--- Start of Records for the task ---

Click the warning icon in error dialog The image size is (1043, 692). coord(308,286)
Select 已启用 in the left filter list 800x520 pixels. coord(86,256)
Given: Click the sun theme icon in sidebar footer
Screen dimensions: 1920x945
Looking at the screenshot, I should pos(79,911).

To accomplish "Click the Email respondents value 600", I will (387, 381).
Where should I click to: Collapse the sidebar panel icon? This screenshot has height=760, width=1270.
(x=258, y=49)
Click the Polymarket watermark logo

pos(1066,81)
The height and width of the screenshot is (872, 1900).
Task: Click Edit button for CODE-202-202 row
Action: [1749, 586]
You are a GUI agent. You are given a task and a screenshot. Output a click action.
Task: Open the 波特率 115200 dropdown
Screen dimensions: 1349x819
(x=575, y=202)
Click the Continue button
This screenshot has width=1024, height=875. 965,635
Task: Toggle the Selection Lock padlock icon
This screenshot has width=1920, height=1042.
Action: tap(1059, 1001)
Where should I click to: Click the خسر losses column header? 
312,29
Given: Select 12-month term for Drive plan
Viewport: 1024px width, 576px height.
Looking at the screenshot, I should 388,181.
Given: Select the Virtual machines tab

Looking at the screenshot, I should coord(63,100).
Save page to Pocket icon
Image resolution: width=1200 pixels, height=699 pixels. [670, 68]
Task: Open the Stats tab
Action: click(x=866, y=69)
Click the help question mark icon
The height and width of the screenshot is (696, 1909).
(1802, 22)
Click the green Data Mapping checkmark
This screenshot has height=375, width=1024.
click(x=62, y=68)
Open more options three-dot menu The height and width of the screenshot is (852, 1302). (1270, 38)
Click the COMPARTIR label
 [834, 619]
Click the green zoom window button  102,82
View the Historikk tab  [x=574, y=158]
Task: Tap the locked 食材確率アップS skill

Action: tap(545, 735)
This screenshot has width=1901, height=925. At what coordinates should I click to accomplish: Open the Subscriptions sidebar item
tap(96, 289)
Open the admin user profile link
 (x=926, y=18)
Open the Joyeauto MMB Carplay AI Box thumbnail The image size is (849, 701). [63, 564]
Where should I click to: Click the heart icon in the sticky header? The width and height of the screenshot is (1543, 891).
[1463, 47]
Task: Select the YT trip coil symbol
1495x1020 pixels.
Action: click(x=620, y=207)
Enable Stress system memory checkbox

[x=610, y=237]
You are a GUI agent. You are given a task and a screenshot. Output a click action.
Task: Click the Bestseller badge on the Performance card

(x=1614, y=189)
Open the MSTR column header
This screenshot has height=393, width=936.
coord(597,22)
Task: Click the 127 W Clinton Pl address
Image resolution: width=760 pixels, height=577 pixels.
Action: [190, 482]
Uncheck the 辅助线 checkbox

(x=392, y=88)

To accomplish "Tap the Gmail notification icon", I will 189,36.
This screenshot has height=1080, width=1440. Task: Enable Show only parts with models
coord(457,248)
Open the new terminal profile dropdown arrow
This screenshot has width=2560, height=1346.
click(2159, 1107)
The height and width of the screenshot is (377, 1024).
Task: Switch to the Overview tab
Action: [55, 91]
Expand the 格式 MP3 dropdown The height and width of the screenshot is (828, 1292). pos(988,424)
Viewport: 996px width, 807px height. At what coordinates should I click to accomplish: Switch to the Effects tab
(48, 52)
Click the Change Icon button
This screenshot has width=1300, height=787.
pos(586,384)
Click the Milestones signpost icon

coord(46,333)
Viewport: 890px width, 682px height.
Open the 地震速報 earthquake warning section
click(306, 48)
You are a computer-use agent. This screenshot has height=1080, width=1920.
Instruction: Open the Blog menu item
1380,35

--- End of Records for the task ---

| Goal |
Format all the records above as a JSON list of strings, with one string for each line and blank lines omitted.

| Response to this exercise |
[
  "Click the warning icon in error dialog The image size is (1043, 692). coord(308,286)",
  "Select 已启用 in the left filter list 800x520 pixels. coord(86,256)",
  "Given: Click the sun theme icon in sidebar footer",
  "Screen dimensions: 1920x945",
  "Looking at the screenshot, I should pos(79,911).",
  "To accomplish \"Click the Email respondents value 600\", I will (387, 381).",
  "Where should I click to: Collapse the sidebar panel icon? This screenshot has height=760, width=1270.",
  "(x=258, y=49)",
  "Click the Polymarket watermark logo",
  "pos(1066,81)",
  "The height and width of the screenshot is (872, 1900).",
  "Task: Click Edit button for CODE-202-202 row",
  "Action: [1749, 586]",
  "You are a GUI agent. You are given a task and a screenshot. Output a click action.",
  "Task: Open the 波特率 115200 dropdown",
  "Screen dimensions: 1349x819",
  "(x=575, y=202)",
  "Click the Continue button",
  "This screenshot has width=1024, height=875. 965,635",
  "Task: Toggle the Selection Lock padlock icon",
  "This screenshot has width=1920, height=1042.",
  "Action: tap(1059, 1001)",
  "Where should I click to: Click the خسر losses column header? ",
  "312,29",
  "Given: Select 12-month term for Drive plan",
  "Viewport: 1024px width, 576px height.",
  "Looking at the screenshot, I should 388,181.",
  "Given: Select the Virtual machines tab",
  "Looking at the screenshot, I should coord(63,100).",
  "Save page to Pocket icon",
  "Image resolution: width=1200 pixels, height=699 pixels. [670, 68]",
  "Task: Open the Stats tab",
  "Action: click(x=866, y=69)",
  "Click the help question mark icon",
  "The height and width of the screenshot is (696, 1909).",
  "(1802, 22)",
  "Click the green Data Mapping checkmark",
  "This screenshot has height=375, width=1024.",
  "click(x=62, y=68)",
  "Open more options three-dot menu The height and width of the screenshot is (852, 1302). (1270, 38)",
  "Click the COMPARTIR label",
  " [834, 619]",
  "Click the green zoom window button  102,82",
  "View the Historikk tab  [x=574, y=158]",
  "Task: Tap the locked 食材確率アップS skill",
  "Action: tap(545, 735)",
  "This screenshot has width=1901, height=925. At what coordinates should I click to accomplish: Open the Subscriptions sidebar item",
  "tap(96, 289)",
  "Open the admin user profile link",
  " (x=926, y=18)",
  "Open the Joyeauto MMB Carplay AI Box thumbnail The image size is (849, 701). [63, 564]",
  "Where should I click to: Click the heart icon in the sticky header? The width and height of the screenshot is (1543, 891).",
  "[1463, 47]",
  "Task: Select the YT trip coil symbol",
  "1495x1020 pixels.",
  "Action: click(x=620, y=207)",
  "Enable Stress system memory checkbox",
  "[x=610, y=237]",
  "You are a GUI agent. You are given a task and a screenshot. Output a click action.",
  "Task: Click the Bestseller badge on the Performance card",
  "(x=1614, y=189)",
  "Open the MSTR column header",
  "This screenshot has height=393, width=936.",
  "coord(597,22)",
  "Task: Click the 127 W Clinton Pl address",
  "Image resolution: width=760 pixels, height=577 pixels.",
  "Action: [190, 482]",
  "Uncheck the 辅助线 checkbox",
  "(x=392, y=88)",
  "To accomplish \"Tap the Gmail notification icon\", I will 189,36.",
  "This screenshot has height=1080, width=1440. Task: Enable Show only parts with models",
  "coord(457,248)",
  "Open the new terminal profile dropdown arrow",
  "This screenshot has width=2560, height=1346.",
  "click(2159, 1107)",
  "The height and width of the screenshot is (377, 1024).",
  "Task: Switch to the Overview tab",
  "Action: [55, 91]",
  "Expand the 格式 MP3 dropdown The height and width of the screenshot is (828, 1292). pos(988,424)",
  "Viewport: 996px width, 807px height. At what coordinates should I click to accomplish: Switch to the Effects tab",
  "(48, 52)",
  "Click the Change Icon button",
  "This screenshot has width=1300, height=787.",
  "pos(586,384)",
  "Click the Milestones signpost icon",
  "coord(46,333)",
  "Viewport: 890px width, 682px height.",
  "Open the 地震速報 earthquake warning section",
  "click(306, 48)",
  "You are a computer-use agent. This screenshot has height=1080, width=1920.",
  "Instruction: Open the Blog menu item",
  "1380,35"
]